STATED EXERCISE -
Can you copy the records word for word, from the line with "Where should I click to: Select Testing" to the line with "Looking at the screenshot, I should click(x=415, y=115).", including both of those lines?

--- begin INFORMATION SHOWN ---

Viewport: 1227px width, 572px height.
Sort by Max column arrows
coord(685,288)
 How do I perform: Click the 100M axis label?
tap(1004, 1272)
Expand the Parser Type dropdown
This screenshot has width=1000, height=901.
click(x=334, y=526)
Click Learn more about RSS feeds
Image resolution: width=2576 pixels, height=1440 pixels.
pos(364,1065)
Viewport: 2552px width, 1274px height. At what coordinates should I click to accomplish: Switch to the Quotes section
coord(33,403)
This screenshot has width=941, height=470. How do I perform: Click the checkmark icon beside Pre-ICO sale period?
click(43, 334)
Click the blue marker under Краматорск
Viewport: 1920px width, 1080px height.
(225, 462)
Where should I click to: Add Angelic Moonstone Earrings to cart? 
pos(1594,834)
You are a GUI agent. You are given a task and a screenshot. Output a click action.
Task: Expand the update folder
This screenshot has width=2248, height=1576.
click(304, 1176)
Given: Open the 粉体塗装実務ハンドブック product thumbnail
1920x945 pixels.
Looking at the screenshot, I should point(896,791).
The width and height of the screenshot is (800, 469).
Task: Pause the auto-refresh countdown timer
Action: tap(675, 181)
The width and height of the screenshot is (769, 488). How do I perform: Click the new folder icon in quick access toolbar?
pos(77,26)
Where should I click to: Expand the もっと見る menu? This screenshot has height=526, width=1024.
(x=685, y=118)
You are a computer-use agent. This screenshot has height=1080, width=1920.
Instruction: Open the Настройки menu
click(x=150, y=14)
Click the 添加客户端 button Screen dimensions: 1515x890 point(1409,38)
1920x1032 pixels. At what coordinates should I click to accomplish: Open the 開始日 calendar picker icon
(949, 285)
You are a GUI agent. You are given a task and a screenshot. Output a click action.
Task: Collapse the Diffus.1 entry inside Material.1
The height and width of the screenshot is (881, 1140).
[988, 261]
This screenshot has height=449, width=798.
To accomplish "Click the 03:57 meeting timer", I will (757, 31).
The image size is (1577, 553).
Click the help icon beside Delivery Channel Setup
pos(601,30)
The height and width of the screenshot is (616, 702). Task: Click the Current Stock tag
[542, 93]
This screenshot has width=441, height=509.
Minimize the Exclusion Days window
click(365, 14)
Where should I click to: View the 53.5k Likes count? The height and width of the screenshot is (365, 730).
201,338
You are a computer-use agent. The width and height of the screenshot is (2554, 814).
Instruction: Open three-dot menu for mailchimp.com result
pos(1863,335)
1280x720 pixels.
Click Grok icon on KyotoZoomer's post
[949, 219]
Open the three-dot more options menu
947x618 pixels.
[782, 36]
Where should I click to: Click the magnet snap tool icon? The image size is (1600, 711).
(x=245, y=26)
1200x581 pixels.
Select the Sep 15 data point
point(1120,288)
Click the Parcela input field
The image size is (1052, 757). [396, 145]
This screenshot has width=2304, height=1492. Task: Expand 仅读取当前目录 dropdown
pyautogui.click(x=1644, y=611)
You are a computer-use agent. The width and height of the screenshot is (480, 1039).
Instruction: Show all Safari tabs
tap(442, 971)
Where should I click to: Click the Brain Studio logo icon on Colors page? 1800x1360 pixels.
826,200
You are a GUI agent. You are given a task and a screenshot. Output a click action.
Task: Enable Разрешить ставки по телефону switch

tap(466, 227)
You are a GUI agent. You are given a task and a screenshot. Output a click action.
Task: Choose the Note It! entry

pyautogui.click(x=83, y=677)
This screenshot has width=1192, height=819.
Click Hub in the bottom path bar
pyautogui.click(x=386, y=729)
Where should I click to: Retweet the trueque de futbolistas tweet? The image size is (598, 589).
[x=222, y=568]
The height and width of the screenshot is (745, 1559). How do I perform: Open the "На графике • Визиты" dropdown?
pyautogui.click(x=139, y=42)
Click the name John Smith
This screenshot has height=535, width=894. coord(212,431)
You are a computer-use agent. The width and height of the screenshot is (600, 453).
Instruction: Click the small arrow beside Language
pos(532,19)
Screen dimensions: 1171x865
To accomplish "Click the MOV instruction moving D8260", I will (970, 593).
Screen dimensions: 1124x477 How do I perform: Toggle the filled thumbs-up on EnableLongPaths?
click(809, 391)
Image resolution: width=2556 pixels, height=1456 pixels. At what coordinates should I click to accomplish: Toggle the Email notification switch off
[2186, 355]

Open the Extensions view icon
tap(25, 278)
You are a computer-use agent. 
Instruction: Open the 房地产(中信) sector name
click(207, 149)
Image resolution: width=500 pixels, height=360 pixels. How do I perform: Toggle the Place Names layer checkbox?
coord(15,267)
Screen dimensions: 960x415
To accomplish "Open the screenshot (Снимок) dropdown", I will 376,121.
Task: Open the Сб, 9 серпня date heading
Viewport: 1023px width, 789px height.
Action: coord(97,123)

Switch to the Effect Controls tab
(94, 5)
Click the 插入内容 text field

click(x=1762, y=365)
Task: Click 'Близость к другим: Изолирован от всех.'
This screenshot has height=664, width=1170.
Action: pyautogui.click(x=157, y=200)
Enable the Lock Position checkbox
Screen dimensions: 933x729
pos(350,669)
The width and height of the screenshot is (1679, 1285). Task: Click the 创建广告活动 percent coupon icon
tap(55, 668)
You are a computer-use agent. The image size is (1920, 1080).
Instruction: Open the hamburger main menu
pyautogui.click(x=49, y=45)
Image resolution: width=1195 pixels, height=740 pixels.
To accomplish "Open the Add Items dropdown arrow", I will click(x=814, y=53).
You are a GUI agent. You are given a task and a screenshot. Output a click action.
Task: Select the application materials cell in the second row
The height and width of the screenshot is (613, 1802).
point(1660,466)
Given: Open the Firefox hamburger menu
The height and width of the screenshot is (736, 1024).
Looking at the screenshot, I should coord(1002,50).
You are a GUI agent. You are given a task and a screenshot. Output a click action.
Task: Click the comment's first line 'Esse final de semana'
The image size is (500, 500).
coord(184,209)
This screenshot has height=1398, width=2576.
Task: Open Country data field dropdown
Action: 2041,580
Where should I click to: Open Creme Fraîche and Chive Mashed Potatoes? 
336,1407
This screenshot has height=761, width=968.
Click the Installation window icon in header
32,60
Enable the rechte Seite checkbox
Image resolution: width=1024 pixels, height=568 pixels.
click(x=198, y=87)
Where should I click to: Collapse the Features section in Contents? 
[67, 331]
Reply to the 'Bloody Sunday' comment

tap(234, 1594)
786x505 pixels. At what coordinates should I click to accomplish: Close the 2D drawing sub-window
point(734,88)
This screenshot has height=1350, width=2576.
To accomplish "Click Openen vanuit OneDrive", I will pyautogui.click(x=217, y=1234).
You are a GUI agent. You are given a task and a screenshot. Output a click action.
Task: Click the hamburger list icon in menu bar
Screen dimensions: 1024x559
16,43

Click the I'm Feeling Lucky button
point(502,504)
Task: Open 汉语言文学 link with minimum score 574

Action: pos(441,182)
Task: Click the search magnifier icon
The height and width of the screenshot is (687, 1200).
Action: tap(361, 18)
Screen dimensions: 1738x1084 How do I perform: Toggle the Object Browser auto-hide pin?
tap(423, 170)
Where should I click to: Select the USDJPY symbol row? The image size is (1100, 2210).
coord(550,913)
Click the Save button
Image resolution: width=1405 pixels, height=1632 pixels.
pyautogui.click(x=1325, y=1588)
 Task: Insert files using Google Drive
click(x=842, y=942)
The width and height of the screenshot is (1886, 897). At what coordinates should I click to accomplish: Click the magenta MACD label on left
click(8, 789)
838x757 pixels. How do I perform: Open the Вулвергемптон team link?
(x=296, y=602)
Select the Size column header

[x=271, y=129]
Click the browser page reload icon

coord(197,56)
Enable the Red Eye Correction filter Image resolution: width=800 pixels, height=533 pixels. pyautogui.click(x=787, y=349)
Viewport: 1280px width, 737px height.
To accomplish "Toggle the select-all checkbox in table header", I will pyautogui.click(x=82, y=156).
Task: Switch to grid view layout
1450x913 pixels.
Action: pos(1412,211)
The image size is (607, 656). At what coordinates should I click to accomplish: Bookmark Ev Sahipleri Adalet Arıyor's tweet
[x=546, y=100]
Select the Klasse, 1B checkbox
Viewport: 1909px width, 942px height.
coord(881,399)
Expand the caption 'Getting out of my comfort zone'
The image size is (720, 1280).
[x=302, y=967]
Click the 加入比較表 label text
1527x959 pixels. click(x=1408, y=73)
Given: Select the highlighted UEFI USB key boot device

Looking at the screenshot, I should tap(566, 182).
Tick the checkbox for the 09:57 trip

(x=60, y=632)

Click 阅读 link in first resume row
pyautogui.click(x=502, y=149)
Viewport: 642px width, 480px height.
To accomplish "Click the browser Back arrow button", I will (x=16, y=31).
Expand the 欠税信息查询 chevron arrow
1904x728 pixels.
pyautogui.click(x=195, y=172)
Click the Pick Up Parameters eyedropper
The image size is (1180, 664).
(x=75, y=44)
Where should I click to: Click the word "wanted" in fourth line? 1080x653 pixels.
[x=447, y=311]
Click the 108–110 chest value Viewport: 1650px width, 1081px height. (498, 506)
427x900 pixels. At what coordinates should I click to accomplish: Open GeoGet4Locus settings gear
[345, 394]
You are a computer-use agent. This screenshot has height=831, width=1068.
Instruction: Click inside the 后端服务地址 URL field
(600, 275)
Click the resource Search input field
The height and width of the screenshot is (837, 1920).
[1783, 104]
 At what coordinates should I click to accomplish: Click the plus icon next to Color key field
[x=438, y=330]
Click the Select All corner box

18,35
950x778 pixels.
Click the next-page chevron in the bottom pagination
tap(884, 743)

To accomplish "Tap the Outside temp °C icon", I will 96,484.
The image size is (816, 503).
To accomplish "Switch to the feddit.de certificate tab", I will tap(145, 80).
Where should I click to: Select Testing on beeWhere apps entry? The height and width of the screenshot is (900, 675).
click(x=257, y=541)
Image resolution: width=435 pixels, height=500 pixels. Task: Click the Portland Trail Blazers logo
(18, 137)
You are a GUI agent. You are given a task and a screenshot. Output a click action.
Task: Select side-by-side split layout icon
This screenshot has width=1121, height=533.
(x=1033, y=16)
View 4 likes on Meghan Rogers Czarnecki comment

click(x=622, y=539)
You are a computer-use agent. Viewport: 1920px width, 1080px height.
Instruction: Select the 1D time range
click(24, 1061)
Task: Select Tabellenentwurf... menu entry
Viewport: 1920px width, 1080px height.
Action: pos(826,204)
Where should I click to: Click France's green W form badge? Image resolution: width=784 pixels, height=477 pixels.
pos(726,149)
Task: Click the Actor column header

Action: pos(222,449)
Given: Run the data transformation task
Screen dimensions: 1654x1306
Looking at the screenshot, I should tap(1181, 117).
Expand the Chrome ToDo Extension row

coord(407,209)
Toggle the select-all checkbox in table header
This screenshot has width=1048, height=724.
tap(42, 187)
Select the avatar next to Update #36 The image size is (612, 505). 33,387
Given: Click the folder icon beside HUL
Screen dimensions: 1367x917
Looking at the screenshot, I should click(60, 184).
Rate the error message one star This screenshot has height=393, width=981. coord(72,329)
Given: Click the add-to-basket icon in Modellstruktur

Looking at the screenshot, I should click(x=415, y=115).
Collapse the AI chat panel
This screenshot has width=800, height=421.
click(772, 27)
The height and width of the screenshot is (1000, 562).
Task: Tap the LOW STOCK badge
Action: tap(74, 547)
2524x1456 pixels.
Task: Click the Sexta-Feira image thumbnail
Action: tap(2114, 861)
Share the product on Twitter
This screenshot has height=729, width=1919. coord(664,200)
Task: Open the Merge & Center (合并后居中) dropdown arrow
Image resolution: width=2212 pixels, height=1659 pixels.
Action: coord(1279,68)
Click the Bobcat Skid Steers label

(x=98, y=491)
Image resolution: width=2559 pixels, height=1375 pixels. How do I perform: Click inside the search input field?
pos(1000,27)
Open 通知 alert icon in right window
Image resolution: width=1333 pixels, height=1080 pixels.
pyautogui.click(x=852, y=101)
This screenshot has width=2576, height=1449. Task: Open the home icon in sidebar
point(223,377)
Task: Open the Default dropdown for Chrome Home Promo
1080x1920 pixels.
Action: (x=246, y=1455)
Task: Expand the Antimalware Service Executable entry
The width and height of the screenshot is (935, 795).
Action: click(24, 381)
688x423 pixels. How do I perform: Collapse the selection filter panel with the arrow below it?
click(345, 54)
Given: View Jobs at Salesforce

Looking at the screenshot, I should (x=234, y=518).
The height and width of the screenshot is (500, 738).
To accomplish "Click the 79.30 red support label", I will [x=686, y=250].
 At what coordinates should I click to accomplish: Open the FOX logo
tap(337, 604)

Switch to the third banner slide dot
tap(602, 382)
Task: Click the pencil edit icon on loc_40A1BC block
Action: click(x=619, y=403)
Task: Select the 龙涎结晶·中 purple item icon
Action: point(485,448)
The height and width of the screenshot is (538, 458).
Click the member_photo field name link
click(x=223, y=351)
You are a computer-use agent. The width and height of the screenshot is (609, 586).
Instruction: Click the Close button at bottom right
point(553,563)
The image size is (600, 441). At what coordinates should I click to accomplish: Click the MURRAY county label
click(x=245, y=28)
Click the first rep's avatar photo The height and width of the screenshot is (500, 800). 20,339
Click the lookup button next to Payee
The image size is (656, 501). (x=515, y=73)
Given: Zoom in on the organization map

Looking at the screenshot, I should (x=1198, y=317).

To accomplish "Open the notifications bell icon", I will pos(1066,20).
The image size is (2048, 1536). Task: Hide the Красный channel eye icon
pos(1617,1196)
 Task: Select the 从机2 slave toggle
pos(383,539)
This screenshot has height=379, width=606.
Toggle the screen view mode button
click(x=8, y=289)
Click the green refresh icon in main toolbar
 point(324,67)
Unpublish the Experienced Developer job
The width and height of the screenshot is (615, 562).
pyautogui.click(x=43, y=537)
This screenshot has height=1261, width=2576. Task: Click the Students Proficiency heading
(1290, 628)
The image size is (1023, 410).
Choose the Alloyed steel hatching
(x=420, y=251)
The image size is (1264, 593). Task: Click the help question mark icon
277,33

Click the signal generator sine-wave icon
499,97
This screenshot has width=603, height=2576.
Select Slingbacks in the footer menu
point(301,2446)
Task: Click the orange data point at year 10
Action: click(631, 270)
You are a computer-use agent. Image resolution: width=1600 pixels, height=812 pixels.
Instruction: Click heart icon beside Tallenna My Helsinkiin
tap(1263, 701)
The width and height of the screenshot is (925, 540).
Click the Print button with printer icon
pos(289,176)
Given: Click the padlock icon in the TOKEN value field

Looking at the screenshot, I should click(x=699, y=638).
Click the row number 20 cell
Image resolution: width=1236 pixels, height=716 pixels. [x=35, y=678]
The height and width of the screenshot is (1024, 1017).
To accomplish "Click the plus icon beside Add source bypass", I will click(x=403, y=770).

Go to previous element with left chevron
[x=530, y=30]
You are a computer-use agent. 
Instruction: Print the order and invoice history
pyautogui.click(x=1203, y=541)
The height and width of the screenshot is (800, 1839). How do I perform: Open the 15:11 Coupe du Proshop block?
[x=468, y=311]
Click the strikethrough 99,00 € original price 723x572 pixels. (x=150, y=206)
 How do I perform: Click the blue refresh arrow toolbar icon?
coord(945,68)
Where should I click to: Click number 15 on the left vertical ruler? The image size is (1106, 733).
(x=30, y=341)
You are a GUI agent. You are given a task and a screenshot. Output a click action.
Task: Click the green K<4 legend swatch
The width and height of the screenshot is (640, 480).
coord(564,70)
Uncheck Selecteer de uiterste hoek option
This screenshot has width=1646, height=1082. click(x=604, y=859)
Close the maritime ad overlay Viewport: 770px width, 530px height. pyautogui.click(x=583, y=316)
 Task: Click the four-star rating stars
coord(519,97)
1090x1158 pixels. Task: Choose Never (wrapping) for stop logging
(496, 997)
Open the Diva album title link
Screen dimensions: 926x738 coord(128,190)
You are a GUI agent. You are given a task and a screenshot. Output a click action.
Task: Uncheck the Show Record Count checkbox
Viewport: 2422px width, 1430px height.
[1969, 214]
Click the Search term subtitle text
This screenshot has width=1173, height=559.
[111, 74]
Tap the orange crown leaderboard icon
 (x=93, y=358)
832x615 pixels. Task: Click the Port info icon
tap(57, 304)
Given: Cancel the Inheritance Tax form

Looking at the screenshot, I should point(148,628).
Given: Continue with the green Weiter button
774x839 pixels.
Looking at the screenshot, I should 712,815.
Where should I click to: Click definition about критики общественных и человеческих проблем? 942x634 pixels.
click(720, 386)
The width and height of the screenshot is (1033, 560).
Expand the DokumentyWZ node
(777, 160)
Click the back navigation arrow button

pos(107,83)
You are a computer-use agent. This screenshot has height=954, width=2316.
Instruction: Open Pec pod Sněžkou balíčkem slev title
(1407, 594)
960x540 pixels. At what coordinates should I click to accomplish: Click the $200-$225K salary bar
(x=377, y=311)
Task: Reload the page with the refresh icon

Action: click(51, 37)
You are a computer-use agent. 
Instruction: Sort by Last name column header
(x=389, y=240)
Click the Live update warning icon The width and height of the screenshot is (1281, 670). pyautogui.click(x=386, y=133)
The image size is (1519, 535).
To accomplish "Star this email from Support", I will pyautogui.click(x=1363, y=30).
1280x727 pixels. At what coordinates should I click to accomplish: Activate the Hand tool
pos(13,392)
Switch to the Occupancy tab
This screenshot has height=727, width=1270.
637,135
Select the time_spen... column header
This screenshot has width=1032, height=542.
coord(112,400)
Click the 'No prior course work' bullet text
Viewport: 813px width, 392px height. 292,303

--- end INFORMATION SHOWN ---

ANSWER TO THE EXERCISE -
Where should I click to: Select Testing on beeWhere apps entry? The height and width of the screenshot is (900, 675).
click(x=257, y=541)
Image resolution: width=435 pixels, height=500 pixels. Task: Click the Portland Trail Blazers logo
(18, 137)
You are a GUI agent. You are given a task and a screenshot. Output a click action.
Task: Select side-by-side split layout icon
This screenshot has width=1121, height=533.
(x=1033, y=16)
View 4 likes on Meghan Rogers Czarnecki comment

click(x=622, y=539)
You are a computer-use agent. Viewport: 1920px width, 1080px height.
Instruction: Select the 1D time range
click(24, 1061)
Task: Select Tabellenentwurf... menu entry
Viewport: 1920px width, 1080px height.
Action: pos(826,204)
Where should I click to: Click France's green W form badge? Image resolution: width=784 pixels, height=477 pixels.
pos(726,149)
Task: Click the Actor column header

Action: pos(222,449)
Given: Run the data transformation task
Screen dimensions: 1654x1306
Looking at the screenshot, I should tap(1181, 117).
Expand the Chrome ToDo Extension row

coord(407,209)
Toggle the select-all checkbox in table header
This screenshot has width=1048, height=724.
tap(42, 187)
Select the avatar next to Update #36 The image size is (612, 505). 33,387
Given: Click the folder icon beside HUL
Screen dimensions: 1367x917
Looking at the screenshot, I should click(60, 184).
Rate the error message one star This screenshot has height=393, width=981. coord(72,329)
Given: Click the add-to-basket icon in Modellstruktur

Looking at the screenshot, I should click(x=415, y=115).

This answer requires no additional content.